Chiesto un confronto con i sindaci sull’Imu. L’obiettivo: «Dobbiamo creare ricchezza per poterla redistribuire»
TERAMO. Contratto territoriale, creazione di un’unica camera di commercio regionale, moratoria con i Comuni sulla tassazione locale e ampliamento della rappresentanza territoriale. Sono queste le principali linee guida del programma illustrato dal nuovo presidente provinciale di Confindustria Cesare Zippilli. Affiancato dai vice Agostino Ballone, che è anche presidente regionale dell’organizzazione, e Massimiliano Bolognesi, Zippilli ha tracciato le prospettive verso le quali si muoveranno giunta e consiglio direttivo ai cui componenti saranno assegnati deleghe specifiche. Una riguarderà la Val Vibrata che il ministero dello Sviluppo economico ha riconosciuto come “area di crisi complessa”. «Arriveranno provvidenze», evidenzia Zippilli, «e sarà nostro compito vigilare e stringere i tempi affinché bandi, regolamenti attuativi e agevolazioni, oltre agli interventi annunciati dalla Regione, siano tradotti in azioni concrete e utili al sistema delle imprese».

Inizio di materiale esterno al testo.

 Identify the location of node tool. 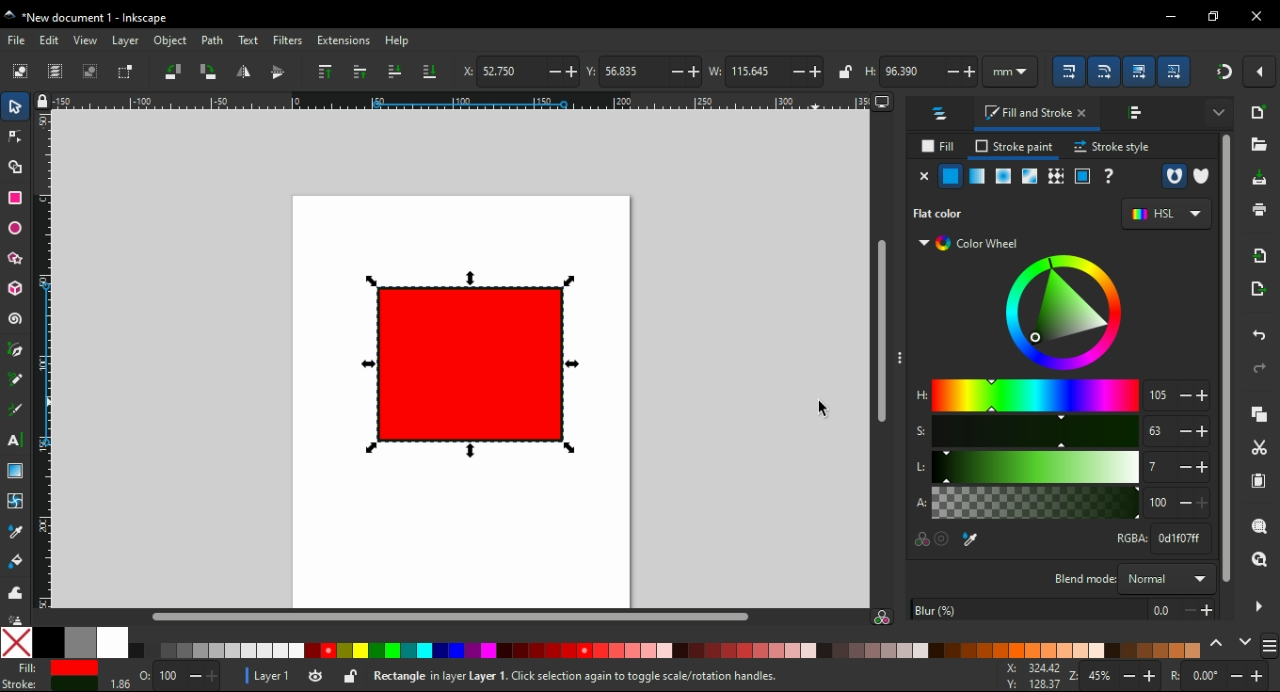
(16, 135).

L’assioma che traduce le intenzioni del nuovo presidente appare banale ma è efficace: «Per distribuire ricchezza è necessario crearla». Zippilli pensa a «un contratto di territorio che introduca elementi di retribuzione variabile e benefit in quelle aziende, soprattutto piccole e piccolissime, in cui gli accordi sindacali spesso non si fanno» e lancia l’idea di un protocollo d’intesa con gli enti previdenziali «finalizzato ad affrontare criticità relative ad assenteismo, certificazioni mediche e legge 104». Su questi e altri temi, inoltre, Zippilli intende aprire un tavolo di confronto con le organizzazioni sindacali. Anche nei rapporti con le amministrazioni locali, Zippilli ipotizza l’avvio di un confronto diretto con i sindaci sulla tassazione. «L’Imu ha una forte incidenza sulle aziende», cita a titolo di esempio, «ma tutti sappiamo come sono ridotte le nostre aree industriali». L’obiettivo, insomma, è diventare sempre più «sindacato d’impresa» a tutela in particolare del tessuto produttivo formato dalle piccole realtà imprenditoriali.
A queste Zippilli promette un’attenzione maggiore, anche tramite servizi condivisi con le altre articolazioni territoriali di Confindustria. Il «progetto per il futuro» mira proprio a dare una rappresentanza più ampia e forte all’associazione, favorendo l’integrazione tra i diversi i livelli provinciali per assicurare professionalità, efficienza ed economicità «al fine di affiancare le imprese e renderle più competitive». Zippilli guarda in particolare al settore manifatturiero da sostenere e valorizzare come principale volano capace di far ripartire l’economia teramana. Prioritario in questo senso è anche un intervento sulla politica di accesso al credito: «Bisogna avviare un dialogo con tutto il sistema bancario e con il consorzio fidi intercredit per condividere con loro un percorso di supporto alle imprese che vogliono investire». Tra le urgenze dettate da Zippilli, inoltre, c'è il riordino delle camere di commercio. «Si tratta di un tema molto sentito dalle aziende», sottolinea il presidente, «perché l’attuale sistema camerale assorbe risorse ingenti e genera duplicazioni di ruoli con altri enti». Gli accorpamenti Pescara-Chieti e l'Aquila-Teramo vanno «per inerzia» verso la semplificazione, ma l'approdo a cui punta Confindustria è «una governance unitaria» da esprimere attraverso una camera di commercio abruzzese. Legame tra scuole, università e imprese, internazionalizzazione e utilizzo dei fondi europei sono gli altri fronti su cui il nuovo vertice dell'associazione svilupperà la propria azione: «Ci vogliano mettere la faccia, abbiano tante cose da fare, è una sfida importante».